Me proponho aqui a falar um pouco de tudo, em especial das Crossdressers, dos transexuais, dos Travestis e da enorme comunidade
LGBT existente em todo o mundo. Um estilo de vida complicado e confuso (para alguns)... Este espaço também se presta para expor a minha indignação quanto ao ódio e preconceito em geral.

Observo que esse é um blog onde parte do que aqui posto pode ser considerado como orientado sexualmente para adultos, ou seja, material destinado a pessoas maiores de 18 anos. Se você não atingiu ainda 18 anos, ou se este tipo de material ofende você, ou ainda se você está acessando a internet de algum país ou local onde este tipo de material é proibido por lei, NÃO siga 'navegando'.

Sou um Crossdresser {homem>mulher} casada {com mulher - que nada sabe} e não sou um 'pedaço de carne'.

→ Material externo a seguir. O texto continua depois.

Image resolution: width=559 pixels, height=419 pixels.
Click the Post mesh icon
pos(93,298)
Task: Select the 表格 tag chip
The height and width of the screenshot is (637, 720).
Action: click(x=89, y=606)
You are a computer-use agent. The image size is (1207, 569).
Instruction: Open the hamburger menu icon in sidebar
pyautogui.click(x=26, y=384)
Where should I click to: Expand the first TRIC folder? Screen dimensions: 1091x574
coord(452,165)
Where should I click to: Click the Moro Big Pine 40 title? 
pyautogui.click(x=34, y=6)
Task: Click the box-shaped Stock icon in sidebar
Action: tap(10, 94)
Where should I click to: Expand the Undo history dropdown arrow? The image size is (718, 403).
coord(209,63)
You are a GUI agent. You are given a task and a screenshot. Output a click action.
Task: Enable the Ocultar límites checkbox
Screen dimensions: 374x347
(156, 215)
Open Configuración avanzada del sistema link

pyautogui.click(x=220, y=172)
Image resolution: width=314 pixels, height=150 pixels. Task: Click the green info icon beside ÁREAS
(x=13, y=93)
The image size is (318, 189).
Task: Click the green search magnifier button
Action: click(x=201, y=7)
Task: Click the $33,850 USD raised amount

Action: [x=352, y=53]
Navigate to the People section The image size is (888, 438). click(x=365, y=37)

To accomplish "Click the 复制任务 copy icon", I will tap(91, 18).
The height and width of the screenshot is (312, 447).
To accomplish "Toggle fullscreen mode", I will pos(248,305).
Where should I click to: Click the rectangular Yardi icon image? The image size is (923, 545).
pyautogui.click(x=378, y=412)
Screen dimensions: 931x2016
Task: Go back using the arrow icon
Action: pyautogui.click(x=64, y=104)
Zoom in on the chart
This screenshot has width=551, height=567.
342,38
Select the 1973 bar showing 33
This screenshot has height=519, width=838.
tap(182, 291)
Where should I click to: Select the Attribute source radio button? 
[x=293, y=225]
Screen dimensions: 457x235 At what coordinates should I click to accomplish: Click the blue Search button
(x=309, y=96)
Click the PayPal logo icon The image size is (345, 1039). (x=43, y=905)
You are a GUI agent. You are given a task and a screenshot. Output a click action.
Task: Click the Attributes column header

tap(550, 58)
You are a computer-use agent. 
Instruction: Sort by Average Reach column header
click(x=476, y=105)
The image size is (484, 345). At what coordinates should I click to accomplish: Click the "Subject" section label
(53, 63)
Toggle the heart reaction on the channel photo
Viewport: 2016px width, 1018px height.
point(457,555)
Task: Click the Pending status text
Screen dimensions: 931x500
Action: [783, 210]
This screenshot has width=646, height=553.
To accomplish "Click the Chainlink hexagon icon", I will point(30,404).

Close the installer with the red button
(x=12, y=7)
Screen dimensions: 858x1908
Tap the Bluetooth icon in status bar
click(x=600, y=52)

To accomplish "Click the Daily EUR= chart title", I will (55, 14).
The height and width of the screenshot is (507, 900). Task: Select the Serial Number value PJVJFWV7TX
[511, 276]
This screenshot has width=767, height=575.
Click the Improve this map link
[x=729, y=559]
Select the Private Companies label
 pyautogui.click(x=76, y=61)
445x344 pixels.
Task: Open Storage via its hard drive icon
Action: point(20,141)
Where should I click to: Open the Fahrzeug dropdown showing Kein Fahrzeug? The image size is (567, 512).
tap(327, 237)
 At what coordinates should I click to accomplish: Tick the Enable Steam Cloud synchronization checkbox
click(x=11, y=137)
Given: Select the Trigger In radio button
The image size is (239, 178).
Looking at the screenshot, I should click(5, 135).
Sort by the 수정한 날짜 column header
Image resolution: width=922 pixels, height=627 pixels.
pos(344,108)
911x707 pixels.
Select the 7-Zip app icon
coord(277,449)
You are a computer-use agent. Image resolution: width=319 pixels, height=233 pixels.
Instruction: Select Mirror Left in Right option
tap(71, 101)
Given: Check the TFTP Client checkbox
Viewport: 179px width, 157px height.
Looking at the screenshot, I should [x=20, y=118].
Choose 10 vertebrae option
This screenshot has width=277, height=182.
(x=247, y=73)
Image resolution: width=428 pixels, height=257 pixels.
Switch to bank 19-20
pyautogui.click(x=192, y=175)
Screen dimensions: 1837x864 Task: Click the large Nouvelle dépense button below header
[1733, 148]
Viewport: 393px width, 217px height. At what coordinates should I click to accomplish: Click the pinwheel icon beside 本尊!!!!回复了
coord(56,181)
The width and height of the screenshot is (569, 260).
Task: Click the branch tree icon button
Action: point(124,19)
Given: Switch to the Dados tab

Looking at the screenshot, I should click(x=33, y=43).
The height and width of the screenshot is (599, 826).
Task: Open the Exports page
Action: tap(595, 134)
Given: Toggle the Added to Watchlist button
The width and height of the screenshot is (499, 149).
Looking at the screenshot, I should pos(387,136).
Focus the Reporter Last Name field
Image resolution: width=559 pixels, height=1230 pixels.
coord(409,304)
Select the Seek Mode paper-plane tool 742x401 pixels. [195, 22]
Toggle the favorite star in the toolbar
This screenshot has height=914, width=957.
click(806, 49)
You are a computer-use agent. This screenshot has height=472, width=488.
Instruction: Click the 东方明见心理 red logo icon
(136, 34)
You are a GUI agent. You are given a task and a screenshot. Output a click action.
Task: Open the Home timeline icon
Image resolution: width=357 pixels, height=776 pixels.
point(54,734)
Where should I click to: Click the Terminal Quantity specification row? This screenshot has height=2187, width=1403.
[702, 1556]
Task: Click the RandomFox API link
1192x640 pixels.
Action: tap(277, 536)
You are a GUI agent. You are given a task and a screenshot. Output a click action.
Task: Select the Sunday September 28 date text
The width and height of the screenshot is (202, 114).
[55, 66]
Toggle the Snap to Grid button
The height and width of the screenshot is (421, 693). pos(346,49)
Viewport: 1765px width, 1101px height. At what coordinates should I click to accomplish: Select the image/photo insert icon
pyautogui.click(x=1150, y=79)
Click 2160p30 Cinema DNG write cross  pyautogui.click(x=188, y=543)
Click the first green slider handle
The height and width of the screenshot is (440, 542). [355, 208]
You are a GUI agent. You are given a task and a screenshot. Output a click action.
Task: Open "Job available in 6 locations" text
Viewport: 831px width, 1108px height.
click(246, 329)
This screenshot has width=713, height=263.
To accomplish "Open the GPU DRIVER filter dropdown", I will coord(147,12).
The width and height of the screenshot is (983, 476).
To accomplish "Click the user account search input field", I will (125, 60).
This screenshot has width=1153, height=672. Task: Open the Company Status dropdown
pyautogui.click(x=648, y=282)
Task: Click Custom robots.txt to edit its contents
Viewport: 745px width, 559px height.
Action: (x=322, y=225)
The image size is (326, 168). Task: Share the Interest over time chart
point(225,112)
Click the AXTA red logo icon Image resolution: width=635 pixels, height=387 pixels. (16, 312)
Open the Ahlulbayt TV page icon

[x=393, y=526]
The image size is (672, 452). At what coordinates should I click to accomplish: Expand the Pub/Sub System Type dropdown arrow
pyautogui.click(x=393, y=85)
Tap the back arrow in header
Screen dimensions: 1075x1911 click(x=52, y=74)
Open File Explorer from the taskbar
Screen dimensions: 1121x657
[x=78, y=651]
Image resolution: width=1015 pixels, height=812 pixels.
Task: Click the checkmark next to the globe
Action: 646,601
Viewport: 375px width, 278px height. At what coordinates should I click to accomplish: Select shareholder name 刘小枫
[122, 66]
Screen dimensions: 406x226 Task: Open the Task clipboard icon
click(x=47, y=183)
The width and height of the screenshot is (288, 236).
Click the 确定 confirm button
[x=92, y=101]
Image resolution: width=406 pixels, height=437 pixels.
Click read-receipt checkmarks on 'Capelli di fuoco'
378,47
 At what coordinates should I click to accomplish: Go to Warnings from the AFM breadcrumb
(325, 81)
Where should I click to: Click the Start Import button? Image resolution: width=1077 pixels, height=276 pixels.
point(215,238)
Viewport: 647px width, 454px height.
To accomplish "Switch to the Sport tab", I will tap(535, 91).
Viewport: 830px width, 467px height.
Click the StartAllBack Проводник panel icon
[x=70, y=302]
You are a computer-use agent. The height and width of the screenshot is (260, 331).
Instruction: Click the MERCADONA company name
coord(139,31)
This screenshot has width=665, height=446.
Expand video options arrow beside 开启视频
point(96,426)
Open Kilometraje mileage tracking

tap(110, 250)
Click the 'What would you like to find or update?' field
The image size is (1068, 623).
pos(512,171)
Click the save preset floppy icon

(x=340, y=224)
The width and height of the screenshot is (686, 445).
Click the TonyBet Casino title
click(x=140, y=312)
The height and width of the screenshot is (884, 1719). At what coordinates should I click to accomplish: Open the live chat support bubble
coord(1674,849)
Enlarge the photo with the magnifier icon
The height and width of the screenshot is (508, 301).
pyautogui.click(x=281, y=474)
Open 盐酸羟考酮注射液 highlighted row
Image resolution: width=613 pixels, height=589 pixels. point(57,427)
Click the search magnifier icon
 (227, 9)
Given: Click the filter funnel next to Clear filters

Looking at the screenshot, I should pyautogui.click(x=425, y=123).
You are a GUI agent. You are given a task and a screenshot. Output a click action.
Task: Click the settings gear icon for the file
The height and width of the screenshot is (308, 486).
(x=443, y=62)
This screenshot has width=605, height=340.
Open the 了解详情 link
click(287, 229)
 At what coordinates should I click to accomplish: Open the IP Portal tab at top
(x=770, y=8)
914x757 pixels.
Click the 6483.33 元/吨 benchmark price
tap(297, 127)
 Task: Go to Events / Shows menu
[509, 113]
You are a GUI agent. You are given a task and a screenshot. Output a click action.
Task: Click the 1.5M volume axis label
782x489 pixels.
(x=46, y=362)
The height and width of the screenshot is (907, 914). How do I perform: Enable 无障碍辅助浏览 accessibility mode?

Para aqueles que eventualmente perguntam sobre o porque do termo 'Crossdresser GG', eu informo que lógico que o termo trata das minhas medidas. Ja que de fato visto 'GG'. Entretanto alcunhei que 'GG' de Grande e Gorda, afinal minhas medidas numéricas femininas para Blusas, camisetas e vestidos são tamanho: 50 e Calças, bermudas, shorts e saias são tamanho: 50.